Surviving vicious competition and surmounting overwhelming obstacles Kippy K emerges victorious. Throw kudos and well wishes at this dedicated man....
We Fight as One!
“Onward, mighty Greeks! Syrians! Cilicians! We fight as one! We fight as one!”
My voice is hoarse. I can barely hear my own words above the chatter of iron and bronze; I suppose my Stentorian chant is for my own benefit more than it is for my men.
For a captain of the Seleukids, a commander of Alexander’s chosen heirs, I certainly am humble. I feel neither fear, nor bravery. I feel nothing but inevitability.
We fight as one? I nearly laugh at my own lies. My company contains Ionians, Syrians, and the odd man that has no clearer a descent than the bastard horses of our antiquated cataphracts. Their dress? Colorful as the mist beneath a bubbling cataract. Their skin? The palest white to the burnished browns of the desert, all are among my company. These men are different, down to their very bones. The only uniform they wear is the silver of their blades.
The Medes, the tragic sheep that were shorn by Seleukos himself – they fought as one. The Thousand Nations suffered their defeats, but they also conquered the world. We inherited the world. We are coming to learn that inheritances are hard to hold. Just as the Persians fell to unified Greeks at Plataea, and to the Greek host of Alexander, we will now surely lose to our own unified enemy.
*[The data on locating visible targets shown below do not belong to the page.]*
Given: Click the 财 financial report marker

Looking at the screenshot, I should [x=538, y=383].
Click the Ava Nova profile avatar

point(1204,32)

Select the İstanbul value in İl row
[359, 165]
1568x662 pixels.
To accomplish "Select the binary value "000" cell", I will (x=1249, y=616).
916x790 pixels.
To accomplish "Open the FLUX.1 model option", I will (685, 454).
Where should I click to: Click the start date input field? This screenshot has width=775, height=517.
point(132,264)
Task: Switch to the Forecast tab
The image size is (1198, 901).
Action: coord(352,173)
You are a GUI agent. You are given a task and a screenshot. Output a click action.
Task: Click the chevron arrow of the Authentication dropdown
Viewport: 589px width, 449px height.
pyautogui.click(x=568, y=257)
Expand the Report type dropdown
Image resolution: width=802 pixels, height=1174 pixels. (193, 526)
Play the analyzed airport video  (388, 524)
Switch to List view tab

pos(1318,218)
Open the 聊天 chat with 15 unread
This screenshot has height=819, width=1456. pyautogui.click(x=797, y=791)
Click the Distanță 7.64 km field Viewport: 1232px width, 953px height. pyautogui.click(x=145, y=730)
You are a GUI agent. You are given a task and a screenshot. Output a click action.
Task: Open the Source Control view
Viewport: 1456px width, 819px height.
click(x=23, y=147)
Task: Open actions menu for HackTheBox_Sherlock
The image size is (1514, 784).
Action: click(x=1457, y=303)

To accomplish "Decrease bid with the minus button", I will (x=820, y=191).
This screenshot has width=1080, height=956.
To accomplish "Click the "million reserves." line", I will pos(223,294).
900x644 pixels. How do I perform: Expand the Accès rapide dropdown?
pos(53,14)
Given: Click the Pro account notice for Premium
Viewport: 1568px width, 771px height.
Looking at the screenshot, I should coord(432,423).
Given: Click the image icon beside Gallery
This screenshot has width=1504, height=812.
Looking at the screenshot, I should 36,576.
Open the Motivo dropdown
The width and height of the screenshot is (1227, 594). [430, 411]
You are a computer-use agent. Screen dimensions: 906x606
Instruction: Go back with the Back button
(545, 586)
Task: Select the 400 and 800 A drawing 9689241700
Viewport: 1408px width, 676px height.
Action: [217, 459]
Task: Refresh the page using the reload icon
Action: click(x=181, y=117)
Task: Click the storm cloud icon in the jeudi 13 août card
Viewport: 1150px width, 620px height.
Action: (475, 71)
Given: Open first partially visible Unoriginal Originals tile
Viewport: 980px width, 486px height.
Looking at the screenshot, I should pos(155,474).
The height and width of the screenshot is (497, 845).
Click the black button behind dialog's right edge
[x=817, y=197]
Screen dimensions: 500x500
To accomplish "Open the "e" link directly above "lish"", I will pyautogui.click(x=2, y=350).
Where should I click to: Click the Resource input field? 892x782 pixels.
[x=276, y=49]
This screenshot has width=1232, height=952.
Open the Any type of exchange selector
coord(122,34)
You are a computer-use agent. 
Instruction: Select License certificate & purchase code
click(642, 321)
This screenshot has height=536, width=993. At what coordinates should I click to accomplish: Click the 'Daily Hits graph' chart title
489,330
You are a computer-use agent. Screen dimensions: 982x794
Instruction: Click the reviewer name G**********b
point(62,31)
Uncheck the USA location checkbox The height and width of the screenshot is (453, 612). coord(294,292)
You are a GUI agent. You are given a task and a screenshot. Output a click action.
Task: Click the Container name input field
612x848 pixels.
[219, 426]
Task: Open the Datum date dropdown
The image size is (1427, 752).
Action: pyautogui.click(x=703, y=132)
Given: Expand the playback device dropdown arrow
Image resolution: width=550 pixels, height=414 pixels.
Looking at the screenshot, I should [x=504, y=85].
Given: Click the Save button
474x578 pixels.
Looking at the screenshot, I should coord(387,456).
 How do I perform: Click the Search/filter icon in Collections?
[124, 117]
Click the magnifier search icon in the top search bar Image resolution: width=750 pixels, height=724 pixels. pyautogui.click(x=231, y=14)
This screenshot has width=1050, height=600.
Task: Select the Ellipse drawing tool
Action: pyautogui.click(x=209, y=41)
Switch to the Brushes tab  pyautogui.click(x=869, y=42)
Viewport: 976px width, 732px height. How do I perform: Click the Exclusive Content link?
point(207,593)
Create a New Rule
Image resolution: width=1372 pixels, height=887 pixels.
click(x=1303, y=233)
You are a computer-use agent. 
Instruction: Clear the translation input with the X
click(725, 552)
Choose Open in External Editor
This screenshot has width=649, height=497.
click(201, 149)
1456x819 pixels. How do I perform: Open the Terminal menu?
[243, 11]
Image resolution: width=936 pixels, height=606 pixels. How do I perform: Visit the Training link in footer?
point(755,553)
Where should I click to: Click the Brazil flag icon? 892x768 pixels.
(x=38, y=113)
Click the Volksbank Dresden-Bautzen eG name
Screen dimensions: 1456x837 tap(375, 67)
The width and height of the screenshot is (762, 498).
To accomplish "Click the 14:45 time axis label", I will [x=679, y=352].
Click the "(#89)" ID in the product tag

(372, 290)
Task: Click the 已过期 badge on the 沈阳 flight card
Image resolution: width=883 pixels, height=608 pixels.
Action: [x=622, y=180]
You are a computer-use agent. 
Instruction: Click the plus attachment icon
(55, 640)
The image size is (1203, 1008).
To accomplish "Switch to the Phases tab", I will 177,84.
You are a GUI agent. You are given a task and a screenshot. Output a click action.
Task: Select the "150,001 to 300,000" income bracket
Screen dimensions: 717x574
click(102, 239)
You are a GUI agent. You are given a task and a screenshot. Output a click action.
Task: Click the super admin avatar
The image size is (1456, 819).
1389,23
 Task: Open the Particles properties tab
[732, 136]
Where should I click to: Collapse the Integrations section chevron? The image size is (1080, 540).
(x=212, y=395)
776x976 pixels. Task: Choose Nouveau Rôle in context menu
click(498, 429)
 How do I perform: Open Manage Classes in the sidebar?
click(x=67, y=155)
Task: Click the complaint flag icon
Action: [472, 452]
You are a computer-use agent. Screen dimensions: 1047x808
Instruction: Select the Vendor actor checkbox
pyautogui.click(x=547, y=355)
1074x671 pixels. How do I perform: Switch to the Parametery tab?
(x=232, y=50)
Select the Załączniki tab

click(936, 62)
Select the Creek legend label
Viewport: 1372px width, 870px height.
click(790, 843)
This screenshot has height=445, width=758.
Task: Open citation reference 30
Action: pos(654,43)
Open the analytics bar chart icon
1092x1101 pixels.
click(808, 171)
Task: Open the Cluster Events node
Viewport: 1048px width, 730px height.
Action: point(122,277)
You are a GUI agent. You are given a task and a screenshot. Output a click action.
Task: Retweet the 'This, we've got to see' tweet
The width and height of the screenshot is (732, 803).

Our phalanx carries heavy shields. I carry a heavy heart.
“Steady!” I cry, my lungs sore, my tongue burning. A shaft whistles overhead – I hear a metallic pang as it strikes a nameless shield in the rear ranks. Another whistle. Another. The sky erupts in high-pitched screaming, like the refrain of song birds. I would mistake it for a spring day in my native Antioch if it weren’t for the human screams that accompanied the melody. “Quicken the pace!”
The rumble of our footsteps drowns out the screeching arrows. I see them take shape in the distance, beneath the shedding trees. Forms. Shadows. Faceless creatures dealing in death and conquest.
My banner bearer falls, a shaft buried in his chest. I glance behind me. I will it to raise back up. Syrians! Armenians! Fight as one! It doesn’t fly again.
I turn my head back forwards. Lions. Bears. I am confronted by beasts.
I see the javelins take flight, loosed from the skilled hands of Roman skirmishers. They are ravenous falcons. We are but meat.